[Excerpted records Boundary: Start]
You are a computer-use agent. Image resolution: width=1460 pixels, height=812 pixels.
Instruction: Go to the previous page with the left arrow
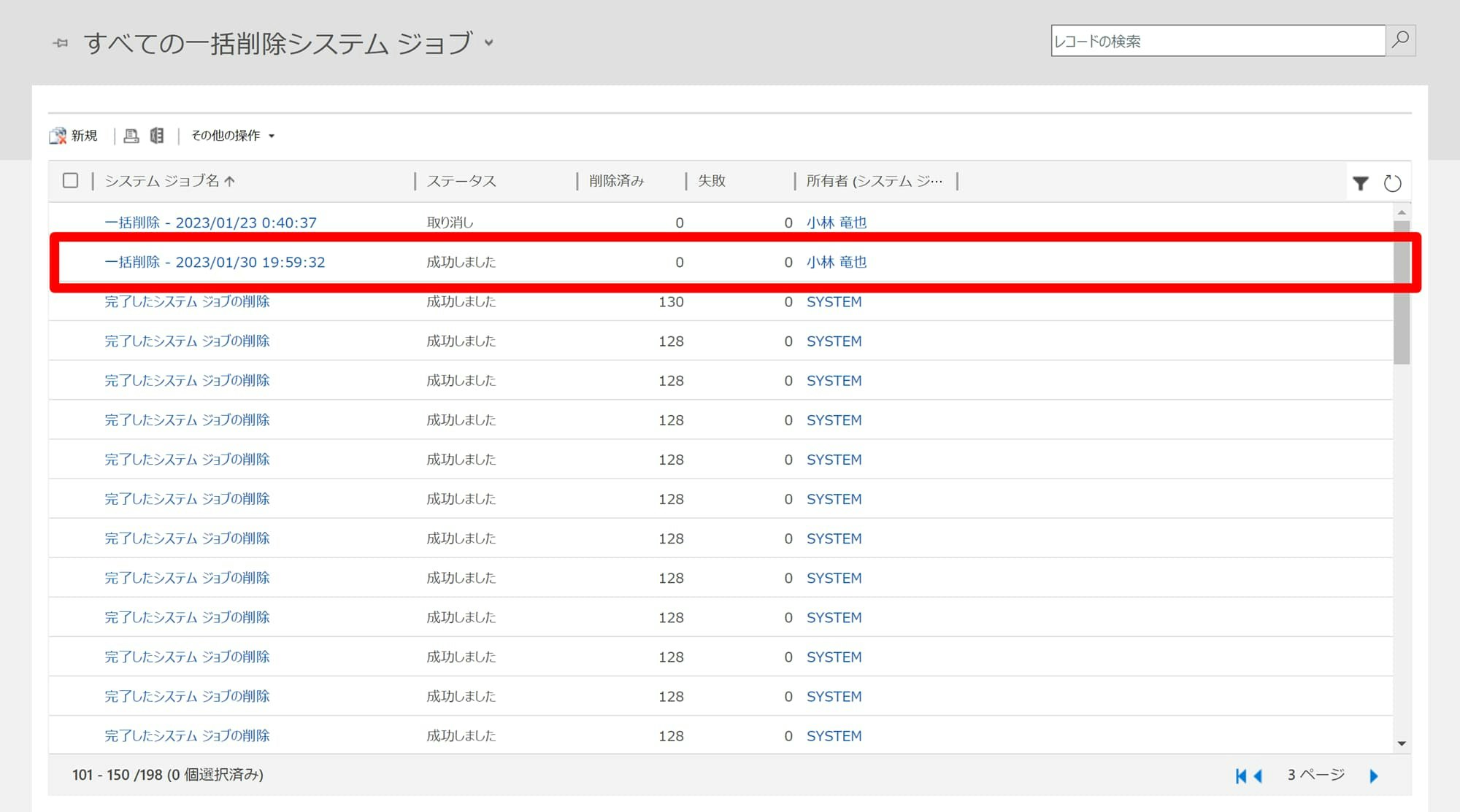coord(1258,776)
[Excerpted records Boundary: End]
[Excerpted records Boundary: Start]
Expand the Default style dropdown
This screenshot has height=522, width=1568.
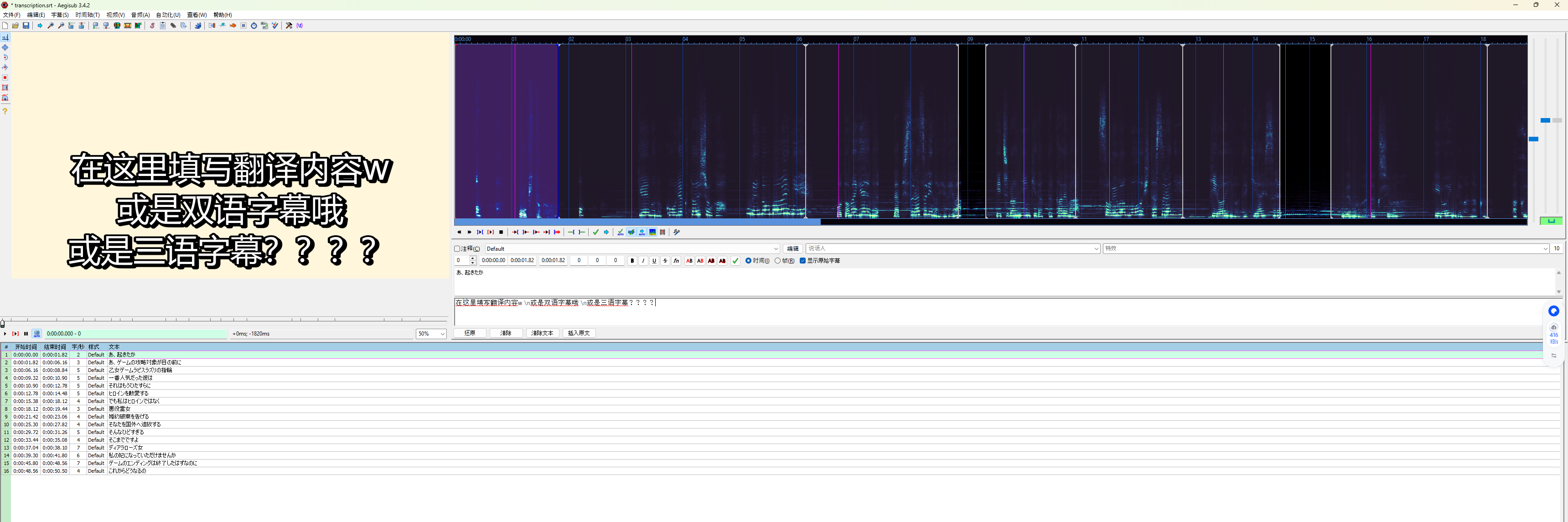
[Excerpted records Boundary: End]
### Exercise
Look in the material above for the line with "Expand the Default style dropdown" and the line with "This screenshot has height=522, width=1568.", and transcribe exactly those lines and all lines between them, nothing more.

### Output below
Expand the Default style dropdown
This screenshot has height=522, width=1568.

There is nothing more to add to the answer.